→ **TASK BRIEF**
Where a line in the records below includes "from", pull that line out.

→ **SOURCE RECORDS**
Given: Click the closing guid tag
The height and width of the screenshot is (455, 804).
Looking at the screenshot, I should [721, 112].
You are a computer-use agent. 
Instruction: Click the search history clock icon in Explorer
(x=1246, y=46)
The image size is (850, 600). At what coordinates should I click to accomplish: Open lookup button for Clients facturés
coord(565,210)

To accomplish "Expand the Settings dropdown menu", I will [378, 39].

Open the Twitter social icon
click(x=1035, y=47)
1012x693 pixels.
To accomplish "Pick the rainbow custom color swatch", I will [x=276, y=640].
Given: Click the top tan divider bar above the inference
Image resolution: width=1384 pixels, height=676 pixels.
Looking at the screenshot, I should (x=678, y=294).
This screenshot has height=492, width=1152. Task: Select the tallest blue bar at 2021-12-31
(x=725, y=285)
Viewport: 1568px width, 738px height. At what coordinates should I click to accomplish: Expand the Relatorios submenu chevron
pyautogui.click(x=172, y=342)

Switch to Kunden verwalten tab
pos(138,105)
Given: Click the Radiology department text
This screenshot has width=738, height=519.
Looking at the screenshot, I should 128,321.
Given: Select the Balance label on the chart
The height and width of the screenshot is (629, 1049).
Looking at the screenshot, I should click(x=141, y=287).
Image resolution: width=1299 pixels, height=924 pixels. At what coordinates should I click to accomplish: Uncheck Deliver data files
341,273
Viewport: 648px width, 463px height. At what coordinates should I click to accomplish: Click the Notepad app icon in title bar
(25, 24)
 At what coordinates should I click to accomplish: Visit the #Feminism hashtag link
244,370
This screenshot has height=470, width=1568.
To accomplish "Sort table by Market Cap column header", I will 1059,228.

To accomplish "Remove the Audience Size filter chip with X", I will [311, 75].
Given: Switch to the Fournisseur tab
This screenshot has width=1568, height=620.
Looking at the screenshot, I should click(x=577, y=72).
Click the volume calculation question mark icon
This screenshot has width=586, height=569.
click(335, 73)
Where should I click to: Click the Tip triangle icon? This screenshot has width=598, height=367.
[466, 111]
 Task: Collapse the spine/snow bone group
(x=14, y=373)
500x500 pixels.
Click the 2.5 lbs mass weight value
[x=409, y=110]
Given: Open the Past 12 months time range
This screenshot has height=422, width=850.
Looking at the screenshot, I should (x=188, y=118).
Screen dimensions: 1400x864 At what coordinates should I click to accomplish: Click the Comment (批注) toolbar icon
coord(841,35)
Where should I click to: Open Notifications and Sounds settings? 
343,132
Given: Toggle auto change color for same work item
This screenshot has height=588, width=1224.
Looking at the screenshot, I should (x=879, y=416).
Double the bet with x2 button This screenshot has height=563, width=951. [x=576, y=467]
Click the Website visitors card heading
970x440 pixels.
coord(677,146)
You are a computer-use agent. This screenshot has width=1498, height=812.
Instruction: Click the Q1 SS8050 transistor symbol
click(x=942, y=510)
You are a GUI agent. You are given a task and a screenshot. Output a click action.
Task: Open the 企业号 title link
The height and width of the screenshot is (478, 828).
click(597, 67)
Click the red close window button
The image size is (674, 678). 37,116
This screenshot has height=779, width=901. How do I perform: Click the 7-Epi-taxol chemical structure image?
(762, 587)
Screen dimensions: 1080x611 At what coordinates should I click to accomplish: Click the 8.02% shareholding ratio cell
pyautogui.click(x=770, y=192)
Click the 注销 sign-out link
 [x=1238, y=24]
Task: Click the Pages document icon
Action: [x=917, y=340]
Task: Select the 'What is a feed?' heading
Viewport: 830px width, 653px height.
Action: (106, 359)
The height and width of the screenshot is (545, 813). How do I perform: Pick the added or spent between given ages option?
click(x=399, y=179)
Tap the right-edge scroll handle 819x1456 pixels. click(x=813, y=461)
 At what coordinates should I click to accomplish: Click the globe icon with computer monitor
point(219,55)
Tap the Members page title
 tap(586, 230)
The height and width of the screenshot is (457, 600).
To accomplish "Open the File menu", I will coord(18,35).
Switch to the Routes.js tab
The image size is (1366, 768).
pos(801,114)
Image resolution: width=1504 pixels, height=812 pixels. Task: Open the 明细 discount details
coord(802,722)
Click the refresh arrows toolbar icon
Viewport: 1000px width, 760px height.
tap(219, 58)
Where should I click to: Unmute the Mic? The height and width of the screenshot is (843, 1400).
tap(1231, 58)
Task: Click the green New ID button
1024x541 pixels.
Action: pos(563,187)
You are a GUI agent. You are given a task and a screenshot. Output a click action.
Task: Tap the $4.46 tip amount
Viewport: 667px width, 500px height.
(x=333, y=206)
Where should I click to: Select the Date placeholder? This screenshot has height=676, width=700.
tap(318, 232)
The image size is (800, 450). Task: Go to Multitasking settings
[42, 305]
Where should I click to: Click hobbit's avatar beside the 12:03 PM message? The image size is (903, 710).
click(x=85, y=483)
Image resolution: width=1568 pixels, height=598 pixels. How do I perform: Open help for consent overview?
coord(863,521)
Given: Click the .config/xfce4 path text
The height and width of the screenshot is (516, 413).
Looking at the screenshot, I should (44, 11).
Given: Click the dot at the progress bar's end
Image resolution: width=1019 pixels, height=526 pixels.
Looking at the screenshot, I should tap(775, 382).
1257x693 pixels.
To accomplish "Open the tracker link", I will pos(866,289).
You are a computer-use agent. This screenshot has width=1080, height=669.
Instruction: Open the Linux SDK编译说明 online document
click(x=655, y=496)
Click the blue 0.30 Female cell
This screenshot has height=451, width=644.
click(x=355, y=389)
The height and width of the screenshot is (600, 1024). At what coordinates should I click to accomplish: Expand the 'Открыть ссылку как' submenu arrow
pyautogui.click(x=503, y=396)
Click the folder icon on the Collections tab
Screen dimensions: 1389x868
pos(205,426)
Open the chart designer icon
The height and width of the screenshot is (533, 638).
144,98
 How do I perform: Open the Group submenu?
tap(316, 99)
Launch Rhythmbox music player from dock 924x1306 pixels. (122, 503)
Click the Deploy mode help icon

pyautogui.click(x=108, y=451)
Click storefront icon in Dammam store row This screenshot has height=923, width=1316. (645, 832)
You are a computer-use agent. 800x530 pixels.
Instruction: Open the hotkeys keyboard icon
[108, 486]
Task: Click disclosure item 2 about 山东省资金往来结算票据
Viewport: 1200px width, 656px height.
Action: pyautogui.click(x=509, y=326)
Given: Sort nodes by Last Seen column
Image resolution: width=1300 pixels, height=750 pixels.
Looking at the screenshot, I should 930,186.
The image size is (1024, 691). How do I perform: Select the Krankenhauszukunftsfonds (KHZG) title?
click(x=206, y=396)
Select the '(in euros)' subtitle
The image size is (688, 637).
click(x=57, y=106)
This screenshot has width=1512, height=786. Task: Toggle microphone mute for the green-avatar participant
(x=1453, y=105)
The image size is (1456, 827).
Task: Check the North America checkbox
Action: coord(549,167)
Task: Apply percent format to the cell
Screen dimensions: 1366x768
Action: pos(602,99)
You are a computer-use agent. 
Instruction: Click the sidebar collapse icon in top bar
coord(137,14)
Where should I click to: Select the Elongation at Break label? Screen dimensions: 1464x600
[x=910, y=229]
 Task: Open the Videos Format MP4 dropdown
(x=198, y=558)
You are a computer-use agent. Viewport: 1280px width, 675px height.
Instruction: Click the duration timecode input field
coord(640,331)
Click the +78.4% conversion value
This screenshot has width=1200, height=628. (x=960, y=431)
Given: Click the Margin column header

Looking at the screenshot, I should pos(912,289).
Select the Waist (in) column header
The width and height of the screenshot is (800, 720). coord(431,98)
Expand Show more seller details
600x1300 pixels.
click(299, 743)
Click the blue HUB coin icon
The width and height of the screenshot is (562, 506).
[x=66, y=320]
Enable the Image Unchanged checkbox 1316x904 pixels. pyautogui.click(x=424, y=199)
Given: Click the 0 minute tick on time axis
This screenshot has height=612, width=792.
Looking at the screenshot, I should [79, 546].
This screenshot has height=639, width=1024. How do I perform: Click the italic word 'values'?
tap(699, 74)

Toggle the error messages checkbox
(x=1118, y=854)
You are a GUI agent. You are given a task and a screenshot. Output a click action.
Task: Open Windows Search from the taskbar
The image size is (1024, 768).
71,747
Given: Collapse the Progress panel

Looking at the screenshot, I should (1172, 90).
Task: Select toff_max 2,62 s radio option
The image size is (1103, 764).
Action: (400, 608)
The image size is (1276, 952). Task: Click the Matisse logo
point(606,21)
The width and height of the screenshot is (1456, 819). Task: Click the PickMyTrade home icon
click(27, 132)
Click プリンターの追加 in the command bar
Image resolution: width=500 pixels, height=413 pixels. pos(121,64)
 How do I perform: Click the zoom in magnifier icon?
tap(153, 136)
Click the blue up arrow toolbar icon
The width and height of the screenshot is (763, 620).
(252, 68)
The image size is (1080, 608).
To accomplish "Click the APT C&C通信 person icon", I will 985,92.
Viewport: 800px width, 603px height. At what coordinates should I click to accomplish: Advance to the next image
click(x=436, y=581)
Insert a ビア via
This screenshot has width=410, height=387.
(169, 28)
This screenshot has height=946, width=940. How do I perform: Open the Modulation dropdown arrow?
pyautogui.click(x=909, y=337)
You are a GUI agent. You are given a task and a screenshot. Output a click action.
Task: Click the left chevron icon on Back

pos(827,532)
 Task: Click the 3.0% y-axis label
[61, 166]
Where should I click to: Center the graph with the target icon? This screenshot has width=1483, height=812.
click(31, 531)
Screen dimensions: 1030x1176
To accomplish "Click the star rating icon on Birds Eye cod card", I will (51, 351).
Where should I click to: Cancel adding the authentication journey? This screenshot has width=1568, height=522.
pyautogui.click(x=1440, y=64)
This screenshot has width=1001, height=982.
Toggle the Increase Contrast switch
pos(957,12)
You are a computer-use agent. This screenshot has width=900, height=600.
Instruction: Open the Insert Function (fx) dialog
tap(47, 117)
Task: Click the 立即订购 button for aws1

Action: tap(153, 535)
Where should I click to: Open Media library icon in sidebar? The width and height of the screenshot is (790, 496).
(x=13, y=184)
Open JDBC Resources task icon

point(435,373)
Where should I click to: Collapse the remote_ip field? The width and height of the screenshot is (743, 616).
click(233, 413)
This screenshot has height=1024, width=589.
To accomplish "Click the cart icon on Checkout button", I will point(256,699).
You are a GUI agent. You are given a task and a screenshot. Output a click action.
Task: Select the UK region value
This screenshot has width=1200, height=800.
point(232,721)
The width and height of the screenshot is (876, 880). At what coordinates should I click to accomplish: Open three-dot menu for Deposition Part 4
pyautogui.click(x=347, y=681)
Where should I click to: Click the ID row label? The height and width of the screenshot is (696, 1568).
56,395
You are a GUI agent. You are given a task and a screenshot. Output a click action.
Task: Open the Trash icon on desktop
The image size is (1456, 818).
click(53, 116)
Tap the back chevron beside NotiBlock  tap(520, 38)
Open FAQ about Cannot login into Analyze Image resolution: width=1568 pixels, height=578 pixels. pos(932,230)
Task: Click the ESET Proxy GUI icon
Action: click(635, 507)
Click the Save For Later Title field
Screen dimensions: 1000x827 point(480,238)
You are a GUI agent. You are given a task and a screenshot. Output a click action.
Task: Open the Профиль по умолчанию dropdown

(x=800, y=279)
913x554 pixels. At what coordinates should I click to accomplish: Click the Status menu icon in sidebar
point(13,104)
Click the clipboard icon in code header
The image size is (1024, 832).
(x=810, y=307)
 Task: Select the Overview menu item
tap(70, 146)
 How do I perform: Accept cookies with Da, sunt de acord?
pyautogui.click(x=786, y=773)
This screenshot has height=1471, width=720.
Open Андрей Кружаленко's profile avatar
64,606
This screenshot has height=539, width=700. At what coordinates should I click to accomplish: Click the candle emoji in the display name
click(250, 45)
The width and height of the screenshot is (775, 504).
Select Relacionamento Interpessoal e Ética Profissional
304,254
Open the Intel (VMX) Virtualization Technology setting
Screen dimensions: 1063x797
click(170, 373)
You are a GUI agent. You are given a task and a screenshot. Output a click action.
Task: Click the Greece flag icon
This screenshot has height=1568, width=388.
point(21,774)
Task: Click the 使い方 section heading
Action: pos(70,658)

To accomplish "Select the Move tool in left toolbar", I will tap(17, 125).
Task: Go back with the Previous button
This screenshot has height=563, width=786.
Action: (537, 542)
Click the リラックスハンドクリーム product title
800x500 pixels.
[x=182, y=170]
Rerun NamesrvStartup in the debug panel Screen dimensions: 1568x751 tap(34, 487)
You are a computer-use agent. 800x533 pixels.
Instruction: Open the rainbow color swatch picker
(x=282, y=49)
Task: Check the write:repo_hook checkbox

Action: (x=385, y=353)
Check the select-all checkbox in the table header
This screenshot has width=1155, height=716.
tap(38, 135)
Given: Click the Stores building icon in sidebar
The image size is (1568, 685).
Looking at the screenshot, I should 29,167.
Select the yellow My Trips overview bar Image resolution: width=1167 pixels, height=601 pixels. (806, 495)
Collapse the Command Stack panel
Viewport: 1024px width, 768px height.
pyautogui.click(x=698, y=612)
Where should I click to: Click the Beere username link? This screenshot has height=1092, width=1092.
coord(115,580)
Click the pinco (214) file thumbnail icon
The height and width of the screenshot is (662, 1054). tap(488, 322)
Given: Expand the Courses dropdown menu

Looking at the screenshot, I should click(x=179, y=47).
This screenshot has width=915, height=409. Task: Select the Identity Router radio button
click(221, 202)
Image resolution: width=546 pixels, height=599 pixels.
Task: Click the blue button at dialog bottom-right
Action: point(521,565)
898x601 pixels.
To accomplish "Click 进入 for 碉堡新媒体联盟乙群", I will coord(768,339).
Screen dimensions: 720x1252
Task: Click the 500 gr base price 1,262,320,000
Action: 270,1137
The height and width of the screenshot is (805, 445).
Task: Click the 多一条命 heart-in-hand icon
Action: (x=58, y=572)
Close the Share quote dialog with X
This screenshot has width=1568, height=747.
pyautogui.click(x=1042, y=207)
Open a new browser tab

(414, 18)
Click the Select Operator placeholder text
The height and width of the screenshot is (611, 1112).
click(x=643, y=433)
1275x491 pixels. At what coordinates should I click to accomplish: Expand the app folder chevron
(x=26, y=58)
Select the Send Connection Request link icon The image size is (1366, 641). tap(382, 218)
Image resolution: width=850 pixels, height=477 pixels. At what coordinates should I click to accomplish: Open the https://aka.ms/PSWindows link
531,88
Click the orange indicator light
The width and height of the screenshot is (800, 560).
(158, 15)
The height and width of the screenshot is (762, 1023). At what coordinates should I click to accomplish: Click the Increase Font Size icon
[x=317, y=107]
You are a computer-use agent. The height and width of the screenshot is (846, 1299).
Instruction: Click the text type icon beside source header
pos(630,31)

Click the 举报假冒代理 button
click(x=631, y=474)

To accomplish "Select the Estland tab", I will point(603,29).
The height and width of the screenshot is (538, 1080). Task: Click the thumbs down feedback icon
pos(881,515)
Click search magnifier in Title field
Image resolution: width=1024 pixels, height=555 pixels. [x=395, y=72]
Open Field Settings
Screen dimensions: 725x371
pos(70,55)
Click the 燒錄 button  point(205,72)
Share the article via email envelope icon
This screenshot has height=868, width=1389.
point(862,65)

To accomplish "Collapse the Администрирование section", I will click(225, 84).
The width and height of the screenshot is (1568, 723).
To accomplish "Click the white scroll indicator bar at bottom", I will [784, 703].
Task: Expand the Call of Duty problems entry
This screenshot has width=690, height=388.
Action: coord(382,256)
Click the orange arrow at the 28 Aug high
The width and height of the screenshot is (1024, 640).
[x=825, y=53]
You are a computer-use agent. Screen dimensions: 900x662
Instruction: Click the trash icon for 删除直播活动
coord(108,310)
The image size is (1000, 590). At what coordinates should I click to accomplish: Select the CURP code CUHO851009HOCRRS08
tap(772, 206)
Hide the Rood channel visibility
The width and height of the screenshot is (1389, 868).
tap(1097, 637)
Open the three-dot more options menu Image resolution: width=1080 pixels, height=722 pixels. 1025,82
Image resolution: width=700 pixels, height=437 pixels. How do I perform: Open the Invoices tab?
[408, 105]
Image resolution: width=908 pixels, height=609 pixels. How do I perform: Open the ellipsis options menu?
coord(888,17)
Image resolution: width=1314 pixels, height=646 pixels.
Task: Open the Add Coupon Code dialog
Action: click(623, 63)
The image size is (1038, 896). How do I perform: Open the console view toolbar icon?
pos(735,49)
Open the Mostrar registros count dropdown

→ **EXERCISE SOLUTION**
Launch Rhythmbox music player from dock 924x1306 pixels. (122, 503)
Task: Open Windows Search from the taskbar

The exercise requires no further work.